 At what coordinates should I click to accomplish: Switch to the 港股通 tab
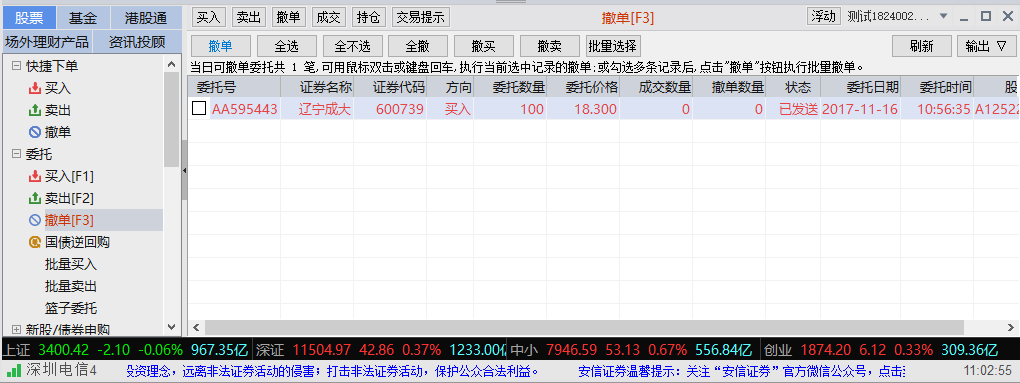pos(146,18)
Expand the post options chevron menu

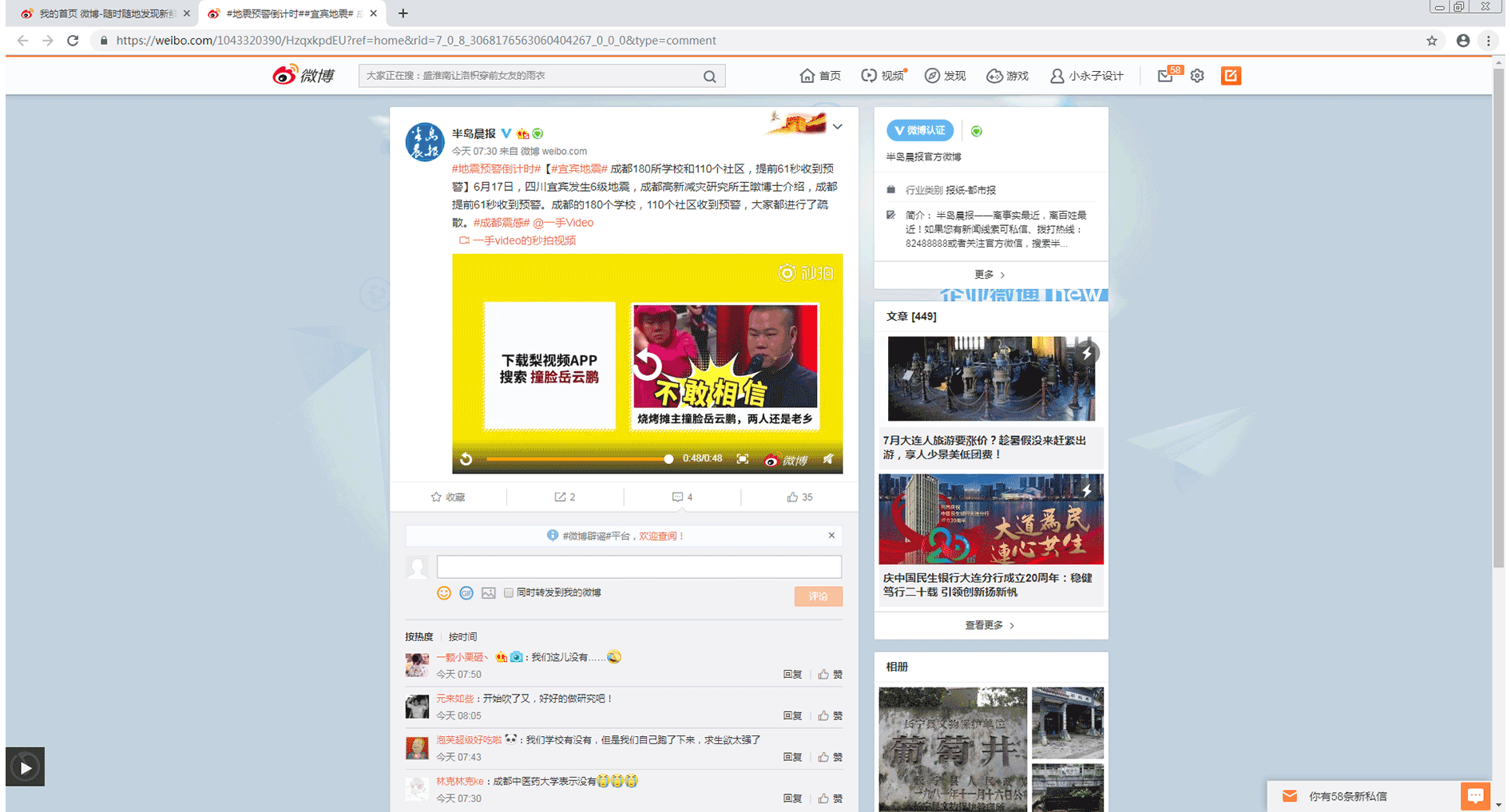coord(837,127)
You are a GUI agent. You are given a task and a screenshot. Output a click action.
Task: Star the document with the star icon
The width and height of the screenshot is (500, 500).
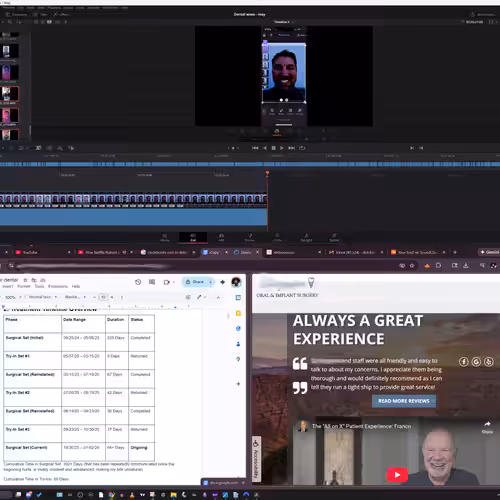click(25, 280)
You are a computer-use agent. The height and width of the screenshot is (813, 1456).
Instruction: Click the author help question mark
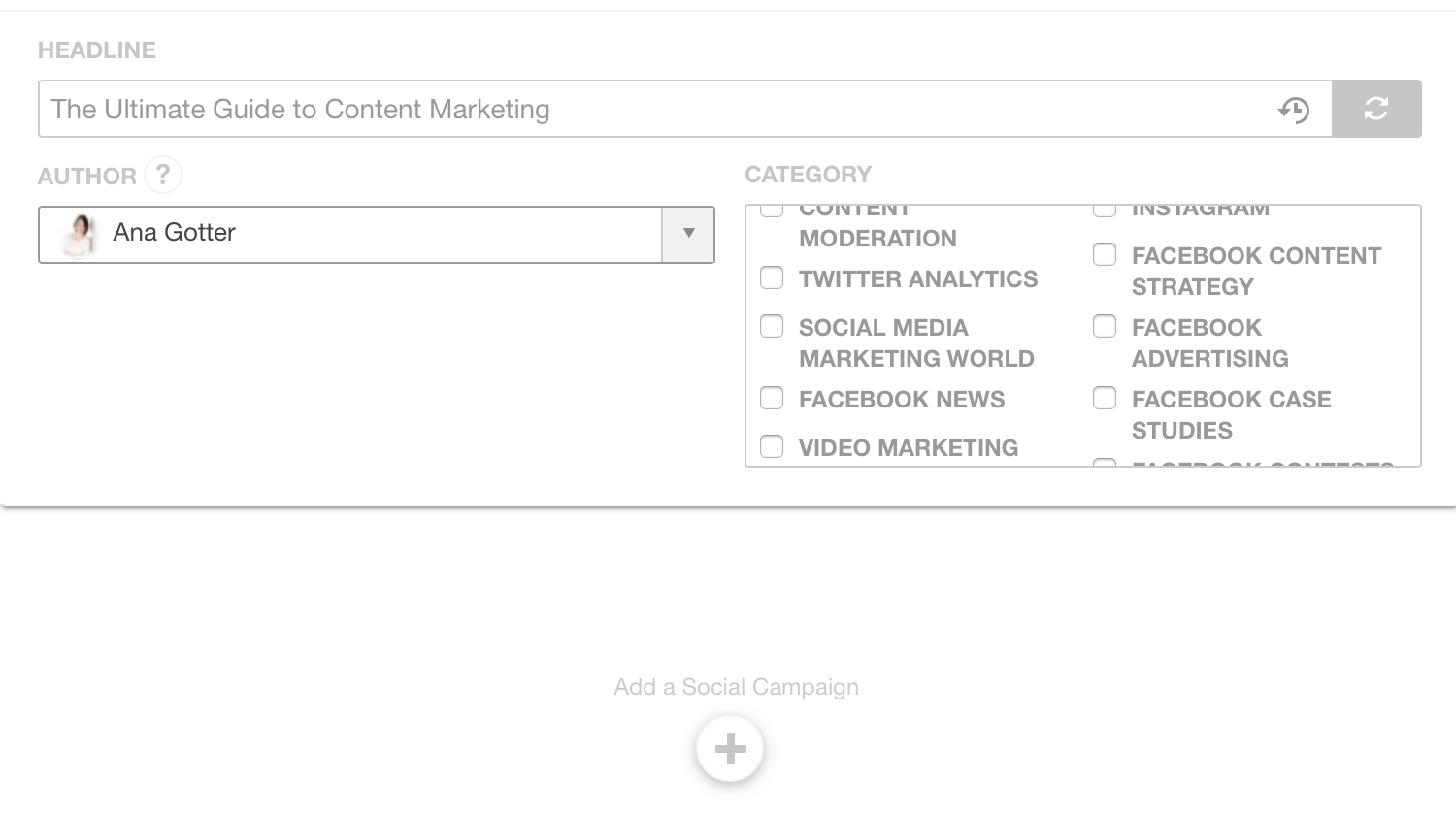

****************************************

Print all data above verbatim, except pictures.

**EXPECTED ANSWER**
 At what coordinates should I click to accomplish: Switch to the 港股通 tab
pos(146,18)
Expand the post options chevron menu

coord(837,127)
You are a GUI agent. You are given a task and a screenshot. Output a click action.
Task: Star the document with the star icon
The width and height of the screenshot is (500, 500).
click(25, 280)
You are a computer-use agent. The height and width of the screenshot is (813, 1456).
Instruction: Click the author help question mark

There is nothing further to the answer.